Omitting all pictures, copy word for word the lines from the line containing "Switch to the Classical Search tab" through the final line of the entries.

=== Records ===

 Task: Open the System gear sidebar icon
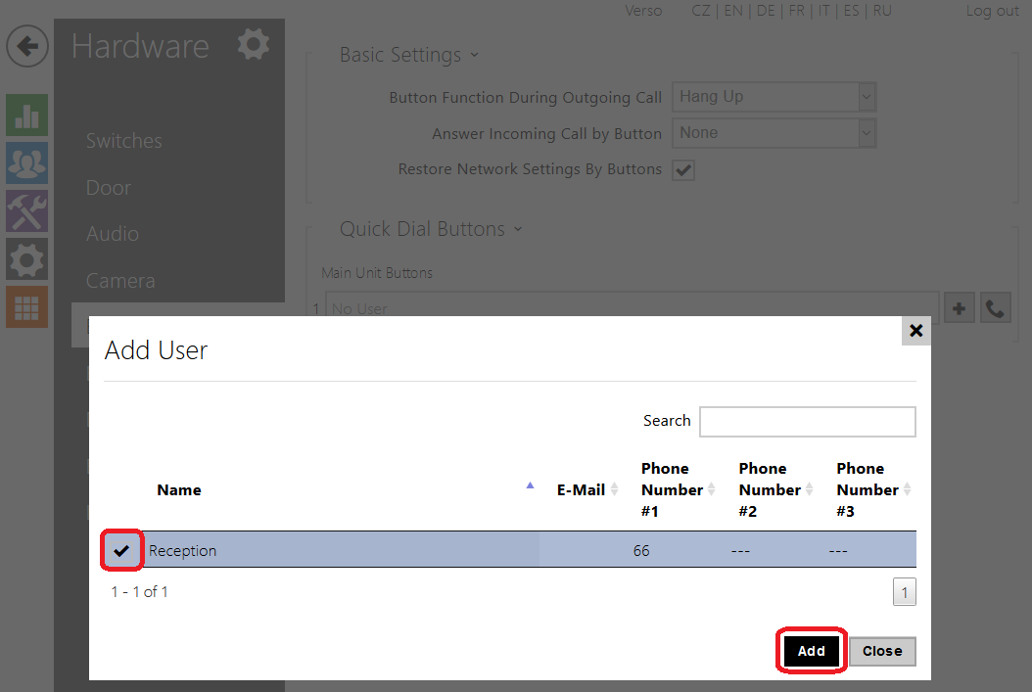[26, 259]
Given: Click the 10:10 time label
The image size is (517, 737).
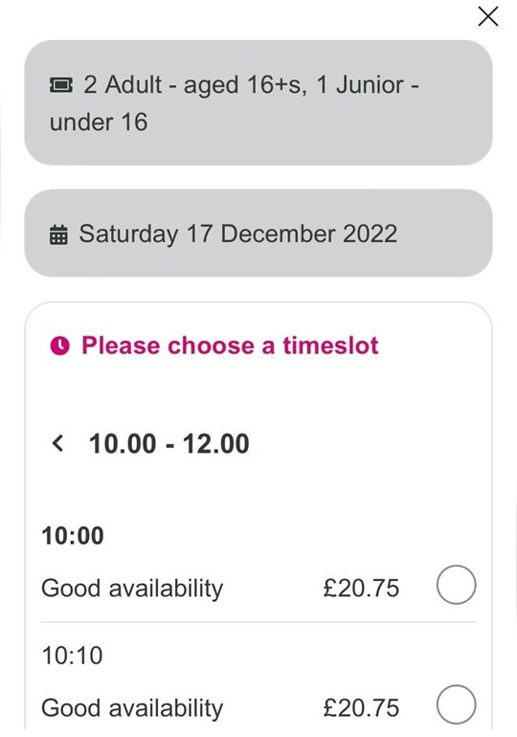Looking at the screenshot, I should [x=72, y=656].
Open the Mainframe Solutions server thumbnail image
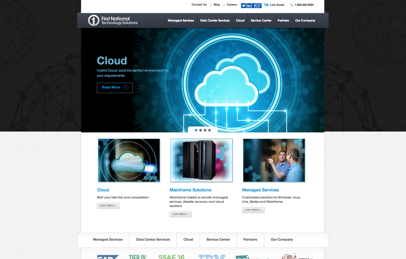This screenshot has height=259, width=406. click(x=201, y=160)
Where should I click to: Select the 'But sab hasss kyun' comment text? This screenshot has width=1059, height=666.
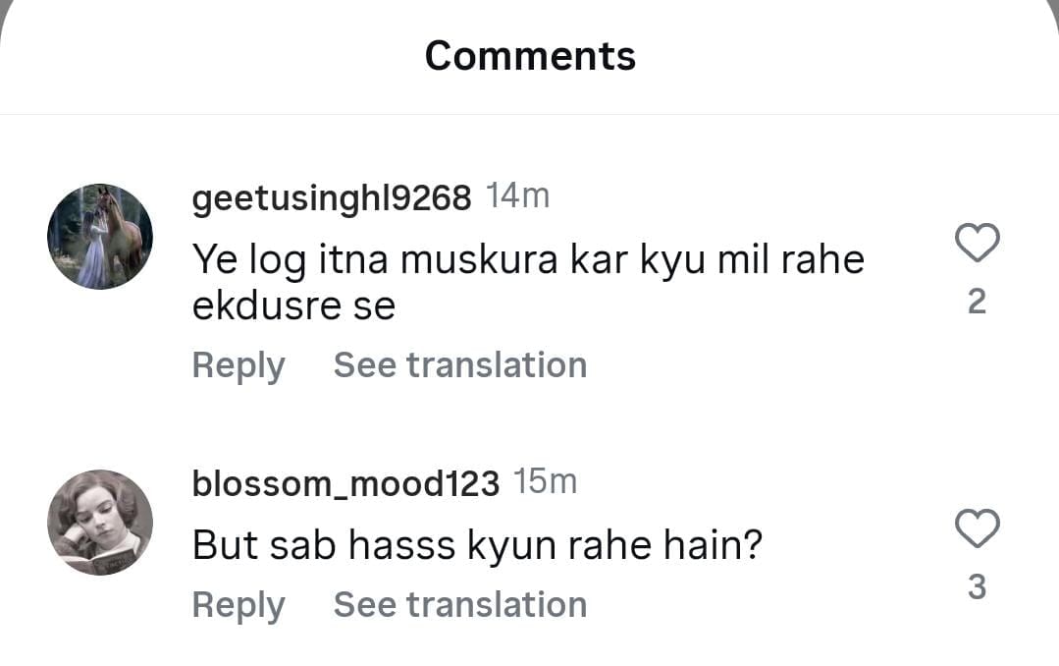(x=477, y=545)
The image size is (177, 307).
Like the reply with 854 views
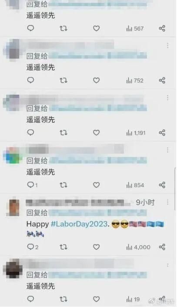tap(96, 185)
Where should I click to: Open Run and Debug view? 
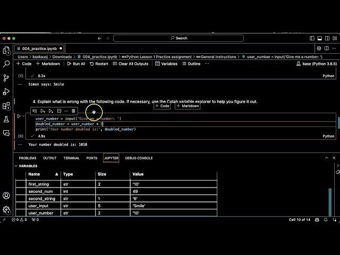(6, 91)
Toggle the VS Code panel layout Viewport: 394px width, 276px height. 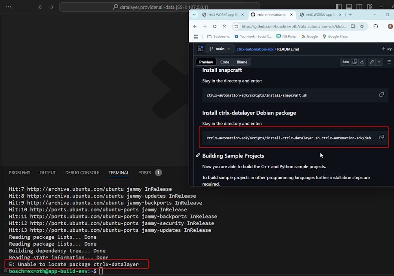pos(349,7)
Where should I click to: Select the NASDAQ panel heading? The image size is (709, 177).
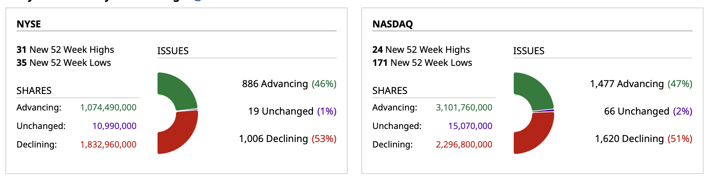393,24

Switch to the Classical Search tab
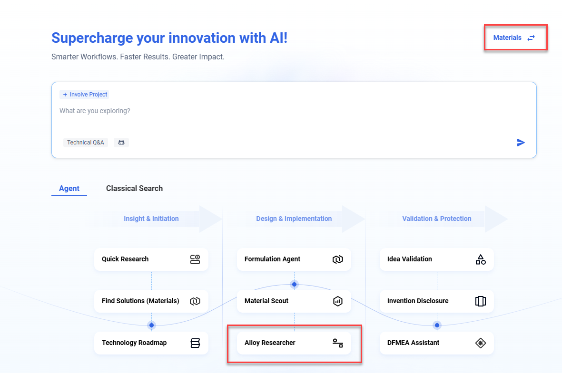[x=134, y=189]
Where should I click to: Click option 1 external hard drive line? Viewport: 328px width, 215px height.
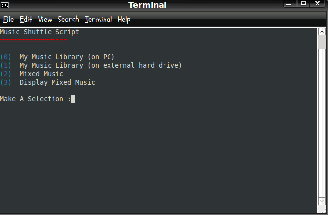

===

* Solution to the problem
Switch to the Classical Search tab
[x=134, y=189]
Where should I click to: Click option 1 external hard drive line? Viewport: 328px width, 215px height.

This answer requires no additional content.